Background: Induction time delays in Operating room (OR) is an issue that affects the productivity of an operating unit especially in a setting with limited resources. It can also results in providing inappropriate services to the patients and their families. The aim of this study was to determine the causes of induction time delays and to propose solutions on how to avoid the reasons of delays. Methods: A prospective observational study was conducted. It focused on elective general surgeries and orthopedic surgeries as they were mainly being performed during the study period. The data on the type of operation, the type of anesthesia, delay or no delay of induction (DOI) of anesthesia, causes of DOI were collected. DOI was considered as the time between the previous patient out of the OR and the next one in of more than 30 minutes. Emergency surgeries and elective obstetric surgeries were excluded from the study.

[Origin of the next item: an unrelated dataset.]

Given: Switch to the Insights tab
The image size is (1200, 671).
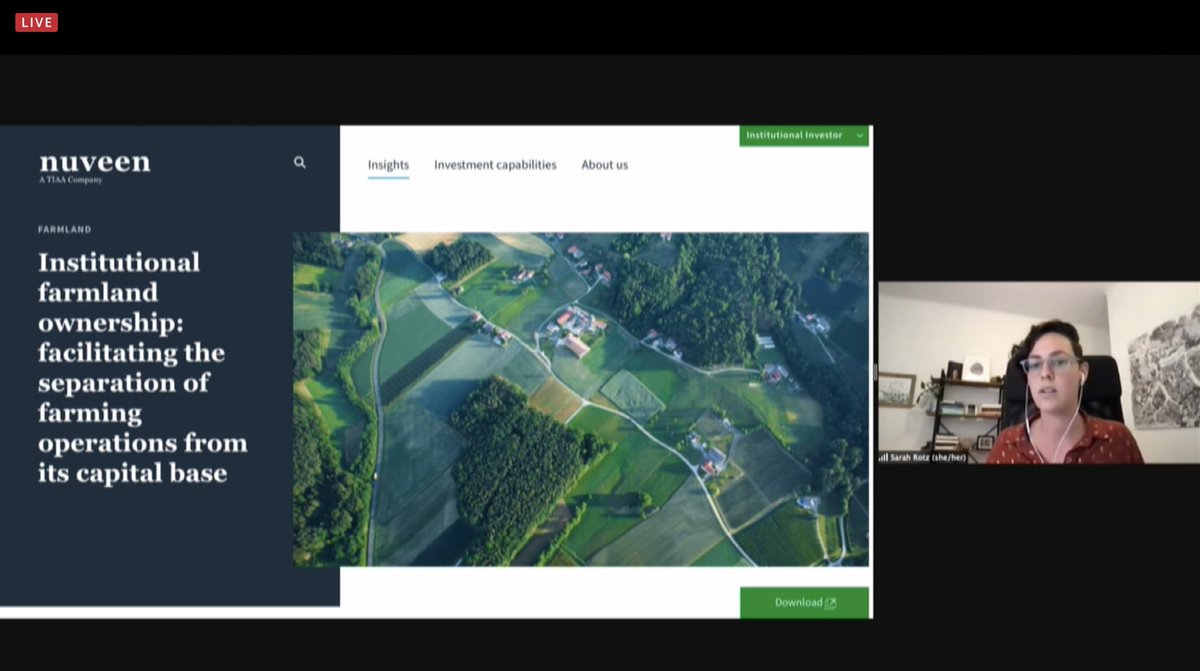Looking at the screenshot, I should (x=388, y=164).
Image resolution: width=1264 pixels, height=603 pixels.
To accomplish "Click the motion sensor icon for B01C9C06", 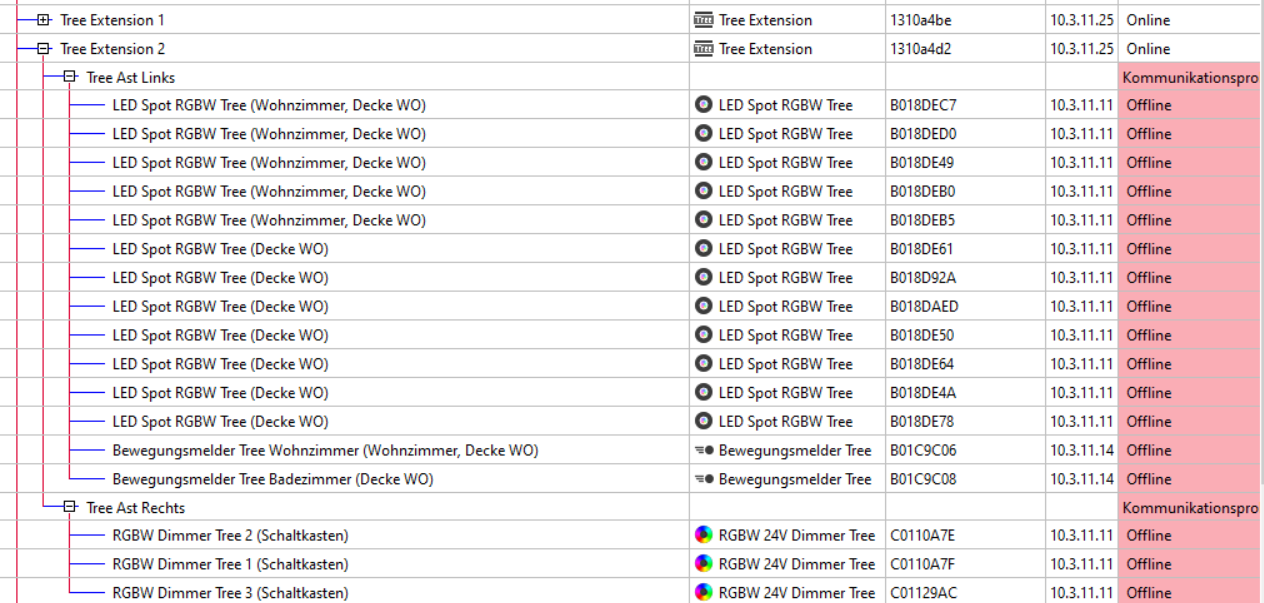I will pyautogui.click(x=704, y=451).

Results: 24.8% of surgeries were done after delays of induction of anesthesia as opposed to 75.2% surgeries for which anesthesia was induced without delay. 48.6% of delays of induction to anesthesia were due to the hospital issues followed by anesthesia provision related issues. (40.0%). The surgery related and patient related issues accounted each one 5.7%. Conclusions: There was a high rate of surgeries that had delays in induction times. The OR managers need to work more with the hospital administration and the OR team to correct causes of delays.